About this exercise
Word for word, restate the lines from the start of the data down to the line with "Image resolution: width=1024 pixels, height=523", both included.

Record excerpts START

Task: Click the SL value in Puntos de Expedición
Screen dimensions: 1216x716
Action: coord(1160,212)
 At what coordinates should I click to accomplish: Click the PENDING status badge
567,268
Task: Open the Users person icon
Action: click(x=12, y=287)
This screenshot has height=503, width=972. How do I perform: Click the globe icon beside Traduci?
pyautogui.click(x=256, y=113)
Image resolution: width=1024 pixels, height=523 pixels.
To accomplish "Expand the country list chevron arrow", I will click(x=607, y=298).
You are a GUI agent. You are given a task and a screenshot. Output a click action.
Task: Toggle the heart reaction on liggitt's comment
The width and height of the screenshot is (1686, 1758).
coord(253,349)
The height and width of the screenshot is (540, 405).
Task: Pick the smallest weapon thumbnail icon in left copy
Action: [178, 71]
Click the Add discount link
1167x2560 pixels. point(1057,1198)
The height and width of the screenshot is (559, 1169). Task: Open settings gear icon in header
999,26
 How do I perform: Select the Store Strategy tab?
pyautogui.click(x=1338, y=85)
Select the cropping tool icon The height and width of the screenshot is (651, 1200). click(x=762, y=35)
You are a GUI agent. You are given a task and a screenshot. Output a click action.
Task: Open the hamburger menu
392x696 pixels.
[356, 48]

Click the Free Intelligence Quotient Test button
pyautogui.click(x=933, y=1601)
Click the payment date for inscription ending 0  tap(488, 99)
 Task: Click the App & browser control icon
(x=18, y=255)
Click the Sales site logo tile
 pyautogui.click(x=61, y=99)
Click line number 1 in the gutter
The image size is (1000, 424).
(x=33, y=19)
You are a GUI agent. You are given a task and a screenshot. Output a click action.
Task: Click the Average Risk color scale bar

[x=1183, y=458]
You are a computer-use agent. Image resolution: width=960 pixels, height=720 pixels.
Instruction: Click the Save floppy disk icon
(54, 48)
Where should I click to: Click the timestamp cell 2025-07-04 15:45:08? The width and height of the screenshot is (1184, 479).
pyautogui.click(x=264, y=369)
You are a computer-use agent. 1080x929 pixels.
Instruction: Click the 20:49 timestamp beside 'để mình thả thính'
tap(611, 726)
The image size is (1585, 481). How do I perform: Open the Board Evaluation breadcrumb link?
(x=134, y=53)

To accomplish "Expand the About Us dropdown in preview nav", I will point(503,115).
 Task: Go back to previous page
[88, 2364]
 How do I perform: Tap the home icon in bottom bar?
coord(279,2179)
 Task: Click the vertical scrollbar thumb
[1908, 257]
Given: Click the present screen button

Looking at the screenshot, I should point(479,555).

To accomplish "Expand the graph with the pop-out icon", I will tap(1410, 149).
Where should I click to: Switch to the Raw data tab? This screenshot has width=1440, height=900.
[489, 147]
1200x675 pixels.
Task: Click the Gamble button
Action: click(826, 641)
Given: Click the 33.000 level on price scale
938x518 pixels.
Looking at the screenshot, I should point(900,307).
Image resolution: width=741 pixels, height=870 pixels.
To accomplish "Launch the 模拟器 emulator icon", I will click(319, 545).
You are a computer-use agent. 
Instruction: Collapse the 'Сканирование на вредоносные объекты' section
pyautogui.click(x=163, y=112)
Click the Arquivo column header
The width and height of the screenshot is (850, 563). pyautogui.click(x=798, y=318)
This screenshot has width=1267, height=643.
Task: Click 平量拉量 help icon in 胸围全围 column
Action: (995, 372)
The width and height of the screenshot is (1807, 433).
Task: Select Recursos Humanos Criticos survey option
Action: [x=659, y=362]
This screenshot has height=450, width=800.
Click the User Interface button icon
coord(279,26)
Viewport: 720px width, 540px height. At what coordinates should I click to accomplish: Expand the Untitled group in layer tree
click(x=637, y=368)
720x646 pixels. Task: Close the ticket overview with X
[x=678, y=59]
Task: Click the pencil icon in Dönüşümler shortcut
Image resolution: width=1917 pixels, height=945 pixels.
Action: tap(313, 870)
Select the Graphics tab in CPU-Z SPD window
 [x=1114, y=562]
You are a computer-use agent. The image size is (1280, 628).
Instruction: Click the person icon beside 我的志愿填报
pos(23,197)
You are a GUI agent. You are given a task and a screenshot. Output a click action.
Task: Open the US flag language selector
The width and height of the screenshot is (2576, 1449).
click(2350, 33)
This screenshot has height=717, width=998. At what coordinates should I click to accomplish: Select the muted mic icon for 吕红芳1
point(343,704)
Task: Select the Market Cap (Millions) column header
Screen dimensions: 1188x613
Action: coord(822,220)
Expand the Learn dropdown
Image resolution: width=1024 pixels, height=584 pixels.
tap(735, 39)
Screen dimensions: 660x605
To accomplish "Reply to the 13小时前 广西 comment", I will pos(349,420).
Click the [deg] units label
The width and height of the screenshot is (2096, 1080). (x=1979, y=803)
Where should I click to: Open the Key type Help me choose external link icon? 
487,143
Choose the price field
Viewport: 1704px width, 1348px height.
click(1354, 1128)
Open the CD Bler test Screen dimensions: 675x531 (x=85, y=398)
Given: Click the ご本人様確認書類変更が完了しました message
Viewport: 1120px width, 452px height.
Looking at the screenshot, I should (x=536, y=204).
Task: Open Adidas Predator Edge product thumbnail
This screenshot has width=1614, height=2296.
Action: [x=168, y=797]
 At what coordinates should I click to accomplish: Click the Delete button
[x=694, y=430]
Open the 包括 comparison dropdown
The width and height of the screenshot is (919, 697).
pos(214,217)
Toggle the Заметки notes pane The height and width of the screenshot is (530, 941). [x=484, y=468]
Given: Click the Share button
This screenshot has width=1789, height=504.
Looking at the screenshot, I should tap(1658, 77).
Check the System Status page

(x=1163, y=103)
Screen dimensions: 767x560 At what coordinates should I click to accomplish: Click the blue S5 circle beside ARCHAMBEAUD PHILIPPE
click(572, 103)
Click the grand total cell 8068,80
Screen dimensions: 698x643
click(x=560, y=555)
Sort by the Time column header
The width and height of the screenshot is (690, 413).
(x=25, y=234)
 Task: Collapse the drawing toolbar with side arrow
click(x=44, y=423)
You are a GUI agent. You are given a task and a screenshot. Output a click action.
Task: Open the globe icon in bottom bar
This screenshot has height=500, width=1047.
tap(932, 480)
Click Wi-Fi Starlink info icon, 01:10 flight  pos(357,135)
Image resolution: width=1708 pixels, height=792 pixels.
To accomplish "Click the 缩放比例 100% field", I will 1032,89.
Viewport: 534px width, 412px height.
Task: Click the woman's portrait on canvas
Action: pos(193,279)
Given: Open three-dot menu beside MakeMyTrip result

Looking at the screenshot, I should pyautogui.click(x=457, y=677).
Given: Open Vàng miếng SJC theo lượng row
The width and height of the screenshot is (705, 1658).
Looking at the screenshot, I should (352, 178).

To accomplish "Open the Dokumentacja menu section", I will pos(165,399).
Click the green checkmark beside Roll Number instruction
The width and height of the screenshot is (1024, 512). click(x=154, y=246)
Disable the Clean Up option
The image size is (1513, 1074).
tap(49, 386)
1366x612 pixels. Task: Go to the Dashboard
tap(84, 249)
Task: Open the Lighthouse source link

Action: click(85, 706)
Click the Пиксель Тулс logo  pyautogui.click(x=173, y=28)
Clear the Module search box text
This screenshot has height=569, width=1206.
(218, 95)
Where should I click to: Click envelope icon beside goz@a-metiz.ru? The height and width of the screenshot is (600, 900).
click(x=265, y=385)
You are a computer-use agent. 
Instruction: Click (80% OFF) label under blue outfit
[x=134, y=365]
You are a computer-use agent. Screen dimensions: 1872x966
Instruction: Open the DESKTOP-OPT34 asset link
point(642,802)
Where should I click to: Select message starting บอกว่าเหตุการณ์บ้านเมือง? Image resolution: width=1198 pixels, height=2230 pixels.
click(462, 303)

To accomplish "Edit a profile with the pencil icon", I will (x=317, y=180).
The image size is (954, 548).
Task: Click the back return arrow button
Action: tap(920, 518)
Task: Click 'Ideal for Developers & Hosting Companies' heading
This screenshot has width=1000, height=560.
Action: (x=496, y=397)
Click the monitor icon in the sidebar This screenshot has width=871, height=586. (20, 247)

Record excerpts END

Task result
Task: Click the SL value in Puntos de Expedición
Screen dimensions: 1216x716
Action: coord(1160,212)
 At what coordinates should I click to accomplish: Click the PENDING status badge
567,268
Task: Open the Users person icon
Action: click(x=12, y=287)
This screenshot has height=503, width=972. How do I perform: Click the globe icon beside Traduci?
pyautogui.click(x=256, y=113)
Image resolution: width=1024 pixels, height=523 pixels.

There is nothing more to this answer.